Nel dire “Santo”, ci si inchina interiormente. Si può anche abbassare leggermente il capo, come segno fisico dell’anima che si umilia nella gloria. Non si sta solo proclamando, ma adorando. E nel silenzio interiore, si può immaginare di essere uniti agli angeli, ai santi, a tutta la creazione. L’anima si espande: non è più sola, ma immersa in un canto che non finisce. “Il cielo e la terra sono pieni della tua gloria.” E questa gloria non è lontana. È ovunque. È dentro.

“Osanna nell’alto dei cieli” è un grido di supplica e di esultanza. Osanna, dall’ebraico hoshi’a na, significa “salvaci, ti preghiamo”. È grido e danza, è acclamazione del Messia, è invocazione del Regno. Quando lo si pronuncia, il cuore dovrebbe aprirsi: “Salvami, Signore. Salvaci. Vieni nella tua gloria.” È un atto di speranza viva, una luce accesa nell’attesa.

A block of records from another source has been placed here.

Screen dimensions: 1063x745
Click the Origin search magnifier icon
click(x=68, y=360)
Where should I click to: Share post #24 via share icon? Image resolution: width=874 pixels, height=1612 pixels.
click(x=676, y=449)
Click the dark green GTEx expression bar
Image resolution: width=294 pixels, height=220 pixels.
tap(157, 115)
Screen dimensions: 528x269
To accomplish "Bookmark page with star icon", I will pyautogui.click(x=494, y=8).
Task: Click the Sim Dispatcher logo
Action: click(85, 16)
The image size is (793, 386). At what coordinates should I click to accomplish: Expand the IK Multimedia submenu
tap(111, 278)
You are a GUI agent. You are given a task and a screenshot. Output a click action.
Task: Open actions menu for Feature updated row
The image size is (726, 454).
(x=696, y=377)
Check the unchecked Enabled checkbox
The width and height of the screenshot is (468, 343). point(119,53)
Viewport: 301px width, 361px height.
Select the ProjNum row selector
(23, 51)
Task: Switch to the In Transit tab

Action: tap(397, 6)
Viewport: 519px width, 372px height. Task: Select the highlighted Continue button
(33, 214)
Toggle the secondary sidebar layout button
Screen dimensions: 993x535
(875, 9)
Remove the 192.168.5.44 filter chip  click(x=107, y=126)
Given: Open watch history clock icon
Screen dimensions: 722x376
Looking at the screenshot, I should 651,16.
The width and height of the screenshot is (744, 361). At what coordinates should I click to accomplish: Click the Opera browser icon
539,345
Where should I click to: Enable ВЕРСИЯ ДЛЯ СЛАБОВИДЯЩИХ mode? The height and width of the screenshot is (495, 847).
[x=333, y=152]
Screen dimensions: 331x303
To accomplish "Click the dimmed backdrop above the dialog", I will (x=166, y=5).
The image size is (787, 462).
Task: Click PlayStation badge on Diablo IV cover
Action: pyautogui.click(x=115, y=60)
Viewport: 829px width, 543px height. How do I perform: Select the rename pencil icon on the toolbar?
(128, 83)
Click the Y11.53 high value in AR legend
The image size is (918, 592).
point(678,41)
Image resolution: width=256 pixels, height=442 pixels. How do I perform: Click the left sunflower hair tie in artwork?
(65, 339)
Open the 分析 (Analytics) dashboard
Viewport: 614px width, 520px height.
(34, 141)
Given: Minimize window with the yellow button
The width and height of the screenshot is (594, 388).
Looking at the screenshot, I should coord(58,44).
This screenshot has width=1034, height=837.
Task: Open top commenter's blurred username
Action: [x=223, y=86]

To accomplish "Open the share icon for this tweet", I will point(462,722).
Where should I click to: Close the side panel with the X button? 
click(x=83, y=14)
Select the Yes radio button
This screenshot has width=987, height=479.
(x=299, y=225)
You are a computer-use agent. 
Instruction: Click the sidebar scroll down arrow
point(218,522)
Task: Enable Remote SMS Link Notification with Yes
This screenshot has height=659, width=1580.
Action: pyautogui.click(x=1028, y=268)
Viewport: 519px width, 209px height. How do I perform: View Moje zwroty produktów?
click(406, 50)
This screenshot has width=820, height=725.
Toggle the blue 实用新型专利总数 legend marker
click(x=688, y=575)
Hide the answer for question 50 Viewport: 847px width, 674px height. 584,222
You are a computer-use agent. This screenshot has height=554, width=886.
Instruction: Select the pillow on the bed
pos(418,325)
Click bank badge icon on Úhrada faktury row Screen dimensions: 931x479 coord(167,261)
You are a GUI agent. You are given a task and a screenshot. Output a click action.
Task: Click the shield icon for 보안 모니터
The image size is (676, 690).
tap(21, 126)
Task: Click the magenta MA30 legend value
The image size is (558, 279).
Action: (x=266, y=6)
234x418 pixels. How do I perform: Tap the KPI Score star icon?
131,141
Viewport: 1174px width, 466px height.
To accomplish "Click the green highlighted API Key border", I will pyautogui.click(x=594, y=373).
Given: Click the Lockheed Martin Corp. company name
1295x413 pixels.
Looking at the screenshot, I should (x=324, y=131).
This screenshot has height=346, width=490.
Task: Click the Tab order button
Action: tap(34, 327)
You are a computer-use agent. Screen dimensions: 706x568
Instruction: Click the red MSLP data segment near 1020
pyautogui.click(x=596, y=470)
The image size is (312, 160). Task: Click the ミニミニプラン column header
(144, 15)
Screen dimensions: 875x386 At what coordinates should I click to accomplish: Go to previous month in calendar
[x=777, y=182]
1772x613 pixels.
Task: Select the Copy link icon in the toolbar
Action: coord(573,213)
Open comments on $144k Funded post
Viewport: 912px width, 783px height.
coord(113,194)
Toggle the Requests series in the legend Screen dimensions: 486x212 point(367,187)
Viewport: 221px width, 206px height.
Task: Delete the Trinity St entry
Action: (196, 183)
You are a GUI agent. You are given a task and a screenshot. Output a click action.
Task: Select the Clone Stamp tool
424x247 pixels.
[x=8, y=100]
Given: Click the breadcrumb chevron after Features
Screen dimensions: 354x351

“Benedetto colui che viene nel nome del Signore.” È il riconoscimento: Egli viene. È presente. È qui. Dire questa frase è come alzare lo sguardo verso Colui che entra nel cuore, sull’altare, nella storia. Si può dire nel cuore: “Accoglimi in Te. Rendimi degno di stare davanti a Te.” Questo è il momento in cui l’anima si lascia toccare, e si dispone a ricevere il Mistero.

Recitare il Sanctus con l’anima desta è un esercizio spirituale che trasforma. Non sempre si avrà commozione o emozione. Ma ogni volta che si dice con fede, anche nella povertà, l’anima si eleva, si purifica, si unisce. È un atto di adorazione pura, che non chiede nulla, ma si dona. È una liturgia che non è solo in chiesa: anche nella preghiera personale, recitare lentamente il Sanctus può diventare forma di contemplazione silenziosa, come respirare il cielo.

Chi impara a vivere così questo momento, col tempo, sente che qualcosa si apre dentro. Un riverbero di eternità si fa strada nella carne, e il cuore stesso diventa altare.